For evaluation of our VDA, we use 6 text classification datasets, i.e. Yelp, IMDB, AGNews, MR, QNLI and MRPC datasets. These datasets can be downloaded from the GoogleDisk

After download the two ziped files, users should unzip the data fold that contains the training, validation and test data of the 6 datasets. While the Robust fold contains the examples for test the robustness.

Training scripts We public our VDA with 4 base models. For single sentence classification tasks, we use text_classifier_xxx.py files. While for sentence pair classification tasks, we use text_pair_classifier_xxx.py:

text_classifier.py and text_pair_classifier.py: BERT-base+VDA
text_classifier_freelb.py and text_pair_classifier_freelb.py: FreeLB+VDA on BERT-base
text_classifier_smart.py and text_pair_classifier_smart.py: SMART+VDA on BERT-base, where we only use the smooth-inducing adversarial regularization.
text_classifier_smix.py and text_pair_classifier_smix.py: Smix+VDA on BERT-base, where we remove the adversarial data augmentation for fair comparison

We provide example scripts for both training and test of our VDA on the 6 datasets. In run_train.sh, we provide 6 example for training on the yelp and qnli datasets. This script calls text_classifier_xxx.py for training (xxx refers to the base model). We explain the arguments in following:

--dataset: Training file path.
--mlm_path: Pre-trained checkpoints to start with. For now we support BERT-based models (bert-base-uncased, bert-large-uncased, etc.)
--save_path: Saved fine-tuned checkpoints file.
--max_length: Max sequence length. (For Yelp/IMDB/AG, we use 512. While for MR/QNLI/MRPC, we use 256.)
--max_epoch: The maximum training epoch number. (In most of datasets and models, we use 10.)
--batch_size: The batch size. (We adapt the batch size to the maximum number w.r.t the GPU memory size. Note that too small number may cause model collapse.)
--num_label: The number of labels. (For AG, we use 4. While for other, we use 2.)
--lr: Learning rate.
--num_warmup: The rate of warm-up steps.
--variance: The variance of the Gaussian noise.
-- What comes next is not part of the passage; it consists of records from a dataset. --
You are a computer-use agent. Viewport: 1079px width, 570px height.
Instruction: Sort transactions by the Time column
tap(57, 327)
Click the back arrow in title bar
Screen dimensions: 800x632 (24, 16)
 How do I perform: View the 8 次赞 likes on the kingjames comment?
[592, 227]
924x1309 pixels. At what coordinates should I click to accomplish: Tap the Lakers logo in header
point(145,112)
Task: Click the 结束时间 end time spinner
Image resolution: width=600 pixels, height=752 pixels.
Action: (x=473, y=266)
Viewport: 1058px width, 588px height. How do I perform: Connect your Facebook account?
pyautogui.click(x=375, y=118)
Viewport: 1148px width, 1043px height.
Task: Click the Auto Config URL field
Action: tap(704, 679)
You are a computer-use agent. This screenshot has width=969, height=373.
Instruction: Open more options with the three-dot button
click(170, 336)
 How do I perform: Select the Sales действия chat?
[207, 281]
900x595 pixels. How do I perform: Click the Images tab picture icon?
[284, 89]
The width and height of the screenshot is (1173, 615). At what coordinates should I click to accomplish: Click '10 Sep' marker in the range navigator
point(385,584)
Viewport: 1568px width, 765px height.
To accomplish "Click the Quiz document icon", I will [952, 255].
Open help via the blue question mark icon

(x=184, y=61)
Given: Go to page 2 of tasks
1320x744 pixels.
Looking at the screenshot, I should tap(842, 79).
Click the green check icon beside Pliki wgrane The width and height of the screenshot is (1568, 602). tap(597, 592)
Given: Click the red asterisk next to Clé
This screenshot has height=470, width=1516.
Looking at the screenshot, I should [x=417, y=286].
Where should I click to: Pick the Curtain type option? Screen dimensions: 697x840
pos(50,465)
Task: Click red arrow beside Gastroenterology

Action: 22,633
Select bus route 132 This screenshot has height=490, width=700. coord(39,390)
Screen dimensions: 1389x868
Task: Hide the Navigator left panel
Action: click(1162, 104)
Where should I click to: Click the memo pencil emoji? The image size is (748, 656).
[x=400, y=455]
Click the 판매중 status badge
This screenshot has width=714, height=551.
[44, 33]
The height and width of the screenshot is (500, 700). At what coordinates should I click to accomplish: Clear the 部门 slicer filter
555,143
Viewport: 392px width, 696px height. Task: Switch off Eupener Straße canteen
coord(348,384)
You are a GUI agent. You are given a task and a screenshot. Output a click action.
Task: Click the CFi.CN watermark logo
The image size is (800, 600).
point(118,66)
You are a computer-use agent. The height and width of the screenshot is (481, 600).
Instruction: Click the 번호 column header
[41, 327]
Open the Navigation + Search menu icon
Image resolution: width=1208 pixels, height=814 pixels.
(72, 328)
For results in the paper, we use Nvidia Tesla V100 32G and Nvidia 3090 24G GPUs to train our models. Using different types of devices or different versions of CUDA/other softwares may lead to slightly different performance.

Evaluation

During training, our model file will show the original accuracy on the test set of the 6 datasets, which evaluates the accuracy performance of our model. Our evaluation code for robustness is based on a modified version of BERT-Attack. It outputs Attack Accuracy, Query Numbers and Perturbation Ratio metrics.

Before evaluation, please download the evaluation datasets for Robustness from the GoogleDisk. Then, following the commonly-used settings, users need to download and process consine similarity matrix following TextFooler.

Based on the checkpoint of the fine-tuned models, we use therun_test.sh script for test the robustness on yelp and qnli datasets. It is based on bert_robust.py file. We explain the arguments in following:

--data_path: Training file path.
--mlm_path: Pre-trained checkpoints to start with. For now we support BERT-based models (bert-base-uncased, bert-large-uncased, etc.)
--tgt_path: The fine-tuned checkpoints file.
--num_label: The number of labels. (For AG, we use 4. While for other, we use 2.)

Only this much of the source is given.